What to work on:
Repeat exactly the lines below that lie between the line with "Name (470, 830)" and the line with "작품보관 (70, 208)", counting both of those lines as part of the answer.

Input data:
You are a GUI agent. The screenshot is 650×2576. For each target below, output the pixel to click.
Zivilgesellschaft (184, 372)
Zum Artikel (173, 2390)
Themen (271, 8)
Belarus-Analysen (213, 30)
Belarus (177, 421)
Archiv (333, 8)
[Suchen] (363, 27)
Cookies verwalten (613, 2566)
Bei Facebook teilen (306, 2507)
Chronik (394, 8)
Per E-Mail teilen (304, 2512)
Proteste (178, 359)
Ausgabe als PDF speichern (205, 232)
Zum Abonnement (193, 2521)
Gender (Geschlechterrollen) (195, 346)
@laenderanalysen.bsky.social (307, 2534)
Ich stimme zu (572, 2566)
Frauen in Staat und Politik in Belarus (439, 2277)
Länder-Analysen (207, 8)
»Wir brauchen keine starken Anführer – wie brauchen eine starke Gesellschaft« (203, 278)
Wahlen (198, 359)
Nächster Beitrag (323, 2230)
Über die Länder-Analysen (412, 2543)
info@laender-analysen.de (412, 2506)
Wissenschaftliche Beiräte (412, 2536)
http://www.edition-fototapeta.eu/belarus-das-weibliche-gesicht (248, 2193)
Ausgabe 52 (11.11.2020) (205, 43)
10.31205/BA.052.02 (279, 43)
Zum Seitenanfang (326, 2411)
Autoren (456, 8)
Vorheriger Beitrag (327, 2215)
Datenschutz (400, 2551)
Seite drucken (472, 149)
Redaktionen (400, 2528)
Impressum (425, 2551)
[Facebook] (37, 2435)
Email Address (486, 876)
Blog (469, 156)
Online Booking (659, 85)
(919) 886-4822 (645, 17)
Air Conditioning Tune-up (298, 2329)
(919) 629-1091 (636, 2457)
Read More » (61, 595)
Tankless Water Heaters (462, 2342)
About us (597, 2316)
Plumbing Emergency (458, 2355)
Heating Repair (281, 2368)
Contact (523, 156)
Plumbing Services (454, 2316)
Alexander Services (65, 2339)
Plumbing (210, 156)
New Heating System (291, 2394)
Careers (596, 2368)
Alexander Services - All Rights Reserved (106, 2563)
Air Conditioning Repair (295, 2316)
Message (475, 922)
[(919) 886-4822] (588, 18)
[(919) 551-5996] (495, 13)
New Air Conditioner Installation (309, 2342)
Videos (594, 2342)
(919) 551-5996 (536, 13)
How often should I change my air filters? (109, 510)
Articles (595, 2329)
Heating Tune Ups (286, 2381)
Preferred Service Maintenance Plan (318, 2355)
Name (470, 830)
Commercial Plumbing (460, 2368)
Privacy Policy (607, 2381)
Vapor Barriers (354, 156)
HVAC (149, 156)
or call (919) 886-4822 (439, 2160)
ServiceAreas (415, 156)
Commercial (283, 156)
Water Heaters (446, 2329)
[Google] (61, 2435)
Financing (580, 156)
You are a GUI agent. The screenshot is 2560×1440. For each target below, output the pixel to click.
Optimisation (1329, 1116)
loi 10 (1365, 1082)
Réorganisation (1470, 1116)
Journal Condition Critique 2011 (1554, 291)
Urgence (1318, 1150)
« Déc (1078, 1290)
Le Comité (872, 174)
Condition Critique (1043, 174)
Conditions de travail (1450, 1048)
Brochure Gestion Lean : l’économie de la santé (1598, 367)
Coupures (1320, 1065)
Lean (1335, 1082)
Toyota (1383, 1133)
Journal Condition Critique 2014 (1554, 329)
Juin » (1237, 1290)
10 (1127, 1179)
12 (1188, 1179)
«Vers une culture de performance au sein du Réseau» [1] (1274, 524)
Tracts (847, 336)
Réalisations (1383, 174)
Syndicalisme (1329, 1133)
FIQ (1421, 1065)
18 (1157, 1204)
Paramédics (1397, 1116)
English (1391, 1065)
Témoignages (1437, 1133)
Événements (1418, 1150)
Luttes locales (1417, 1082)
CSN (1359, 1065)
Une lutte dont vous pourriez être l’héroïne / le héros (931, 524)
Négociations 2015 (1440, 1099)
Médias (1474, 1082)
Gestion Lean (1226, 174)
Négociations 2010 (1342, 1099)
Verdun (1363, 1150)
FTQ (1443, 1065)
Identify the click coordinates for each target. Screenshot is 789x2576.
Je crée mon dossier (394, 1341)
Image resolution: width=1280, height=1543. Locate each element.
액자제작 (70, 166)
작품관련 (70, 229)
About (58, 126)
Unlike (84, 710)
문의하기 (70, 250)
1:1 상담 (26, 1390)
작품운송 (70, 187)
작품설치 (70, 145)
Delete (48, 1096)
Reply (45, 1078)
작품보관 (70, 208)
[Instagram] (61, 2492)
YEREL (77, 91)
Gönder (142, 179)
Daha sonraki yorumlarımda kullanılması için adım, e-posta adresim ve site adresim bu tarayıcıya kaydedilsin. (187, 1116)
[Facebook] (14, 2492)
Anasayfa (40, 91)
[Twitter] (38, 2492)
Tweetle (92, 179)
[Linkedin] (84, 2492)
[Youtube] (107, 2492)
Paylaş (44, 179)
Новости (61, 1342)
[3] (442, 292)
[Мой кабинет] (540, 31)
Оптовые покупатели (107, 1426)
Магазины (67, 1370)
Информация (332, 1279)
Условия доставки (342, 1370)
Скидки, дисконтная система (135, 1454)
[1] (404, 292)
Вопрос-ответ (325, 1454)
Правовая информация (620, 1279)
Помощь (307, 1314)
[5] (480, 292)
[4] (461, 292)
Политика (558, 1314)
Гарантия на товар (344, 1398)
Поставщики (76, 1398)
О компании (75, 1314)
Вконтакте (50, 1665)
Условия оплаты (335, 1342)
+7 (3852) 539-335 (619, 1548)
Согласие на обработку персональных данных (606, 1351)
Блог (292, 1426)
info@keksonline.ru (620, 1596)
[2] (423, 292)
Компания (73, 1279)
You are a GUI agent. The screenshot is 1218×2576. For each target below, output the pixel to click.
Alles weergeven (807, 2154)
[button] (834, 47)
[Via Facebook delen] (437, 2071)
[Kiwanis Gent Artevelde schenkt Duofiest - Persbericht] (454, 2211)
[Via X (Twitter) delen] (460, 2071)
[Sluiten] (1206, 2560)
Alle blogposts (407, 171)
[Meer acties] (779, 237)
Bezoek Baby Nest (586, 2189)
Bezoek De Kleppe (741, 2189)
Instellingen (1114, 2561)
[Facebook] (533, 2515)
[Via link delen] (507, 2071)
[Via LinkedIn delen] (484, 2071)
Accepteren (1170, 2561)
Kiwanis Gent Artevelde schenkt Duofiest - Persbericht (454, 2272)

Output for this exercise:
Name (470, 830)
Commercial Plumbing (460, 2368)
Privacy Policy (607, 2381)
Vapor Barriers (354, 156)
HVAC (149, 156)
or call (919) 886-4822 (439, 2160)
ServiceAreas (415, 156)
Commercial (283, 156)
Water Heaters (446, 2329)
[Google] (61, 2435)
Financing (580, 156)
You are a GUI agent. The screenshot is 2560×1440. For each target below, output the pixel to click.
Optimisation (1329, 1116)
loi 10 (1365, 1082)
Réorganisation (1470, 1116)
Journal Condition Critique 2011 (1554, 291)
Urgence (1318, 1150)
« Déc (1078, 1290)
Le Comité (872, 174)
Condition Critique (1043, 174)
Conditions de travail (1450, 1048)
Brochure Gestion Lean : l’économie de la santé (1598, 367)
Coupures (1320, 1065)
Lean (1335, 1082)
Toyota (1383, 1133)
Journal Condition Critique 2014 (1554, 329)
Juin » (1237, 1290)
10 (1127, 1179)
12 (1188, 1179)
«Vers une culture de performance au sein du Réseau» [1] (1274, 524)
Tracts (847, 336)
Réalisations (1383, 174)
Syndicalisme (1329, 1133)
FIQ (1421, 1065)
18 (1157, 1204)
Paramédics (1397, 1116)
English (1391, 1065)
Témoignages (1437, 1133)
Événements (1418, 1150)
Luttes locales (1417, 1082)
CSN (1359, 1065)
Une lutte dont vous pourriez être l’héroïne / le héros (931, 524)
Négociations 2015 (1440, 1099)
Médias (1474, 1082)
Gestion Lean (1226, 174)
Négociations 2010 (1342, 1099)
Verdun (1363, 1150)
FTQ (1443, 1065)
Identify the click coordinates for each target. Screenshot is 789x2576.
Je crée mon dossier (394, 1341)
Image resolution: width=1280, height=1543. Locate each element.
액자제작 (70, 166)
작품관련 (70, 229)
About (58, 126)
Unlike (84, 710)
문의하기 (70, 250)
1:1 상담 (26, 1390)
작품운송 (70, 187)
작품설치 (70, 145)
Delete (48, 1096)
Reply (45, 1078)
작품보관 (70, 208)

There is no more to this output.